L’euthanasie, l’avortement, l’athéisme d’État ne correspondent pas seulement à ce que nous pensons, ils reflètent ce que nous sommes devenus. On ne pourra les contrer sans une conversion intérieure. Une voix encore puissante reste pour nous y inviter. L’Église catholique romaine contredit la religion de l’humanité nihiliste. Malheureusement, cette Église paraît elle-même de plus en plus faible. Et on a l’impression qu’elle n’est «plus de taille», comme on dit vulgairement.

Je rappelle une prophétie de Joseph Ratzinger. Elle remonte à plus de quarante ans. C’est une causerie faite à la radio bavaroise le jour de Noël 1969. Ratzinger n’était alors qu’un simple prêtre séculier, professeur à l’Université de Ratisbonne. Le célèbre théologien essaie de prédire ce que sera l’Église de demain:

«Ce sera une Église tournée vers l’intérieur, non une Église qui se bat pour un mandat politique mais qui évitera de flirter aussi bien avec la droite qu’avec la gauche. Sa tâche sera difficile, car le mécanisme de cristallisation et de décantation lui coûtera beaucoup de ses forces. Il la rendra pauvre, il fera d’elle l’Église des petits. Et le processus sera d’autant plus délicat qu’il lui faudra garder l’équilibre entre le sectarisme étroit et l’entêtement dans les grands mots. On peut prédire que cela lui demandera du temps. Ce sera un chemin long et difficile comme celui du faux progressisme à l’avant-veille de la Révolution quand il était bien porté chez un évêque de railler les dogmes et même de laisser entendre que l’existence de Dieu n’avait rien de précisément certain.

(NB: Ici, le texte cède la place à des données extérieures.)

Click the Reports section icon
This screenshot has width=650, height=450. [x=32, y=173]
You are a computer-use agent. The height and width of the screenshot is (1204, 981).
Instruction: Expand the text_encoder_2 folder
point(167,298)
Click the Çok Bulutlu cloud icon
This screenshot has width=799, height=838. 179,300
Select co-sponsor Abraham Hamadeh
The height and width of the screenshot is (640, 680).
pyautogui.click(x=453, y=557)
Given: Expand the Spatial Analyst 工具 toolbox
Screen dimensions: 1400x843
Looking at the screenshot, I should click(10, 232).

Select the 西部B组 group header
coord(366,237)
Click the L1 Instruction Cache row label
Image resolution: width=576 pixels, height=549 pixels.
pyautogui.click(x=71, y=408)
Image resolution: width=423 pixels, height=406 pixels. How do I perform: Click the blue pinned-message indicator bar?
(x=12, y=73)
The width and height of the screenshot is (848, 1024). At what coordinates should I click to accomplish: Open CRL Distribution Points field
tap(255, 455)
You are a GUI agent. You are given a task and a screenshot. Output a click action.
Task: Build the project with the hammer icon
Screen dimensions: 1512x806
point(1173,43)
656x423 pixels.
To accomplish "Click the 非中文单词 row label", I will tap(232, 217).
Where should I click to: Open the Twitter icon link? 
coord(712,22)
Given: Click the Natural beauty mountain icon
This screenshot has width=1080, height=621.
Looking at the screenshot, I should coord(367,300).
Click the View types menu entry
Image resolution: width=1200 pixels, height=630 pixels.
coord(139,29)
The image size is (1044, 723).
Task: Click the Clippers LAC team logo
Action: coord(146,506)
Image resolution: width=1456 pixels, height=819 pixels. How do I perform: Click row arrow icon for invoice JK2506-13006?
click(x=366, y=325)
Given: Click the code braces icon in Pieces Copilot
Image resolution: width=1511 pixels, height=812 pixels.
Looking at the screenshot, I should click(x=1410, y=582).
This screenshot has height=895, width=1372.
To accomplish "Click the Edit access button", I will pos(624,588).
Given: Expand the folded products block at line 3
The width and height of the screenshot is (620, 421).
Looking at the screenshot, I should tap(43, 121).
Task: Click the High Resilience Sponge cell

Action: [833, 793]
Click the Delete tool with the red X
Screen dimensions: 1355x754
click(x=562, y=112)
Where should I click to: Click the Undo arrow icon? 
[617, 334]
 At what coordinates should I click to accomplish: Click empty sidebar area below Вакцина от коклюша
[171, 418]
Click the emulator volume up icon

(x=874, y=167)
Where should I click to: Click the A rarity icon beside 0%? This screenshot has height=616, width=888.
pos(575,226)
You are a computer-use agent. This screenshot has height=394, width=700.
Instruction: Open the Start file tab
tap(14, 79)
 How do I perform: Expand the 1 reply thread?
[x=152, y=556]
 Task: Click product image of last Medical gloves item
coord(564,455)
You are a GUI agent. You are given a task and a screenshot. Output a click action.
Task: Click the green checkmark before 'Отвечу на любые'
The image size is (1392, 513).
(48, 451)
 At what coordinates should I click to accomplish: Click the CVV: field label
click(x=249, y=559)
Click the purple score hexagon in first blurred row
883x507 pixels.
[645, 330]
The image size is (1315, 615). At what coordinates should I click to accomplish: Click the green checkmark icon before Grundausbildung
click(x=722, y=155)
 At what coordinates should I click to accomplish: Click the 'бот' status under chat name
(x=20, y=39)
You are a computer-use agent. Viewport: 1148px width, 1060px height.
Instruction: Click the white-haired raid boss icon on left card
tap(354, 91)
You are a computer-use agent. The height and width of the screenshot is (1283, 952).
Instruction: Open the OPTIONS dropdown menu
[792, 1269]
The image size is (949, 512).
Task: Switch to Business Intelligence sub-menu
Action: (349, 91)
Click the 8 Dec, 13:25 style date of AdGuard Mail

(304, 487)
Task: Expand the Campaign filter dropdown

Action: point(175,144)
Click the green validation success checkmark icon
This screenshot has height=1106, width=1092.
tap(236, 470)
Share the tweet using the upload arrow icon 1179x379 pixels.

Mais quand elle aura subi l’épreuve de toutes ces tensions, c’est une grande force qui coulera dans cette Église, riche de son dépouillement et de sa vie intérieure; car les hommes d’un monde intégralement planifié seront indiciblement seuls. Et, quand Dieu les aura quittés, ils mesureront toute leur pauvreté. Alors, ils découvriront la petite communauté des hommes de foi comme quelque chose d’entièrement neuf. Comme une espérance qui les concerne, comme une réponse, qu’au secret de leur cœur ils ont toujours attendue. «

Et celui qui était alors le Professeur Ratzinger conclut ainsi:

«Jamais [l’Église] ne pourra reconquérir la puissance sociale prépondérante dont elle jouissait tout récemment encore. Mais elle refleurira et les hommes verront en elle une patrie, source de vie et d’espoir au-delà de la mort. «

Il ne faut pas s’attendre à de grandes victoires sur la place publique; la véritable victoire, c’est le germe vivant, ici ou là, qui survit à la tristesse, à l’apostasie, au délitement, et qui grandit malgré les obstacles. Lorsque la religion de l’humanité se croira victorieuse, elle s’écroulera misérablement. Tout simplement parce qu’elle n’a à offrir que le désespoir. À ce moment-là, on se tournera nécessairement vers ceux qui ont résisté, qui ont gardé la foi et l’espérance, qui sont restés fidèles aussi à la raison si malmenée par les rationalistes; ceux-là, les gardiens de la confiance et de l’amour, aussi peu nombreux soient-ils, seront interrogés, consultés, écoutés, imités. Je pense que la structure propre à notre temps pourrait s’exprimer ainsi: C’est quand tout semblera perdu que tout sera sauvé.